* Passage *
*****
NEWS STORY: Anglicans Look to the `Global South’ for Future

c. 2004 Religion News Service (UNDATED) If you ask Christians to locate the spiritual center of their faith on a map, Anglicans might point to Canterbury, Catholics to Rome and the Orthodox to Istanbul. But ask Todd Johnson to locate the population center of global Christianity, and he places it somewhere in the neighborhood of […]

c. 2004 Religion News Service

(UNDATED) If you ask Christians to locate the spiritual center of their faith on a map, Anglicans might point to Canterbury, Catholics to Rome and the Orthodox to Istanbul.

But ask Todd Johnson to locate the population center of global Christianity, and he places it somewhere in the neighborhood of Timbuktu.


Johnson, the director of the Center for Global Christianity at Gordon-Conwell Theological Seminary in South Hamilton, Mass., estimates that Christianity’s “center of gravity” will creep even farther south before landing in northern Nigeria by the year 2100.

It’s no wonder, then, that as the Anglican Communion wrestles with the fallout from last year’s election of an openly gay American bishop, all eyes are on Nigerian Archbishop Peter Akinola and like-minded African prelates. The feisty archbishop has threatened an Anglican rebellion if the American church goes unpunished for its “revisionist” agenda.
*****
* Data *
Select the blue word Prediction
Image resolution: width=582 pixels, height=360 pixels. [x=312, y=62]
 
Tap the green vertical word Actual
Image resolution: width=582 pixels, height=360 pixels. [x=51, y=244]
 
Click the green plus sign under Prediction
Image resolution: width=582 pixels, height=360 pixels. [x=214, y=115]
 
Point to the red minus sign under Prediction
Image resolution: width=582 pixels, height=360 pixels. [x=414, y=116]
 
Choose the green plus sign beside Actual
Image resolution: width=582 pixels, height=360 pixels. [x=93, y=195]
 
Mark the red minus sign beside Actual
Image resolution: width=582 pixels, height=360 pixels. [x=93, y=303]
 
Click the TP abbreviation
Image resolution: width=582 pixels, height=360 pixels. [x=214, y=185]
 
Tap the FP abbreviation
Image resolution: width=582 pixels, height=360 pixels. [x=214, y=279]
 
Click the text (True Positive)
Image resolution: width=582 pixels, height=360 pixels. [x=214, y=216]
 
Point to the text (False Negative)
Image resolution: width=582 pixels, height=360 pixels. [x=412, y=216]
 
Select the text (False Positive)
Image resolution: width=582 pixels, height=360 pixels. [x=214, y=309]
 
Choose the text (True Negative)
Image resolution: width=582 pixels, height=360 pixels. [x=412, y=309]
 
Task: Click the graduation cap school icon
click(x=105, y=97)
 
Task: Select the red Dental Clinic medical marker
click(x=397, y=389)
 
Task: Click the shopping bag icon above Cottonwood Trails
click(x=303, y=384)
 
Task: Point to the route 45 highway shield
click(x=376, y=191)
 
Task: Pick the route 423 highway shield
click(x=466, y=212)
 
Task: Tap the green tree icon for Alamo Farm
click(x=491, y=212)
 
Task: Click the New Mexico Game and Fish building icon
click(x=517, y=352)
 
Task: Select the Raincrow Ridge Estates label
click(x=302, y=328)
*****
* Tasks *
**a.** Condense the paragraph of the news story that begins "Johnson, the director of" into a single shorter sentence that keeps its main facts.
**b.** Print the news story, starting with "c. 2004 Religion News Service (UNDATED)" and going on through "neighborhood of Timbuktu.".
Work from the news story alone.

* Responses for each task *
**a.** Todd Johnson, who directs the Center for Global Christianity at Gordon-Conwell Theological Seminary in South Hamilton, Mass., expects Christianity's "center of gravity" to move farther south and settle in northern Nigeria by 2100.

**b.**
c. 2004 Religion News Service (UNDATED) If you ask Christians to locate the spiritual center of their faith on a map, Anglicans might point to Canterbury, Catholics to Rome and the Orthodox to Istanbul. But ask Todd Johnson to locate the population center of global Christianity, and he places it somewhere in the neighborhood of […]

c. 2004 Religion News Service

(UNDATED) If you ask Christians to locate the spiritual center of their faith on a map, Anglicans might point to Canterbury, Catholics to Rome and the Orthodox to Istanbul.

But ask Todd Johnson to locate the population center of global Christianity, and he places it somewhere in the neighborhood of Timbuktu.